╭─ DATASET CONTENT

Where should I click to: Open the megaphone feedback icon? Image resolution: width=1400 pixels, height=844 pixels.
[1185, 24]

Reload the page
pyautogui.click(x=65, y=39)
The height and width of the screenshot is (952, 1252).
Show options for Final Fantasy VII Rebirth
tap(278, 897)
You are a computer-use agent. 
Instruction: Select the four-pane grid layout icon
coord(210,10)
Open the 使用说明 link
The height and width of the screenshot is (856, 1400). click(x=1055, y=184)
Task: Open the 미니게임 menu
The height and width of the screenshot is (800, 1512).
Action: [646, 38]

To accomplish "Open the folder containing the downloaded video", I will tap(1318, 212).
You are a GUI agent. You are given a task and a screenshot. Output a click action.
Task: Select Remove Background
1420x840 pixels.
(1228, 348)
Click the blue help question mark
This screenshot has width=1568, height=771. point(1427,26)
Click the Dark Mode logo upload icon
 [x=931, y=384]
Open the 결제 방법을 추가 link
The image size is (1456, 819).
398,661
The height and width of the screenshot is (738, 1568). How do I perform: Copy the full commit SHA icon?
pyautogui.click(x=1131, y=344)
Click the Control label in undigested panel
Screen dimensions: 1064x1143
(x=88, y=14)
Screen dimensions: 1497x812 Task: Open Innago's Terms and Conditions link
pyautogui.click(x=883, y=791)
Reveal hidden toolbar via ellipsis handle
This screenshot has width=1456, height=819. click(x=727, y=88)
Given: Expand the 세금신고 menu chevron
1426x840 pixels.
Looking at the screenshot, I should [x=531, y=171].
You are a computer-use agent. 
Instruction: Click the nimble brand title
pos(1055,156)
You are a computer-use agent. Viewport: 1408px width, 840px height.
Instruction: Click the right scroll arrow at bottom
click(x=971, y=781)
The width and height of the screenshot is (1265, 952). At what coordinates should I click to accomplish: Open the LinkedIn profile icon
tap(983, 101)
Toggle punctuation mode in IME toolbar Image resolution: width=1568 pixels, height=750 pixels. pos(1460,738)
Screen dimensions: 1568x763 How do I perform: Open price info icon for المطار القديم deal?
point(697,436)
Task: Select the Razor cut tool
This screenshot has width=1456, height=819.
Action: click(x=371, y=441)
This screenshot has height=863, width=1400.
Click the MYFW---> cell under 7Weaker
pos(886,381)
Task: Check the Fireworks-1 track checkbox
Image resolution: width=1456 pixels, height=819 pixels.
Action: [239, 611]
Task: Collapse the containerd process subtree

╰─

__YOUR GOAL__. Check each line of the listing above. Copy it if it holds the string "agent".

__OUTPUT BELOW__.
You are a computer-use agent. 
You are a GUI agent. You are given a task and a screenshot. Output a click action.
You are a computer-use agent. 
You are a computer-use agent. Viewport: 1408px width, 840px height.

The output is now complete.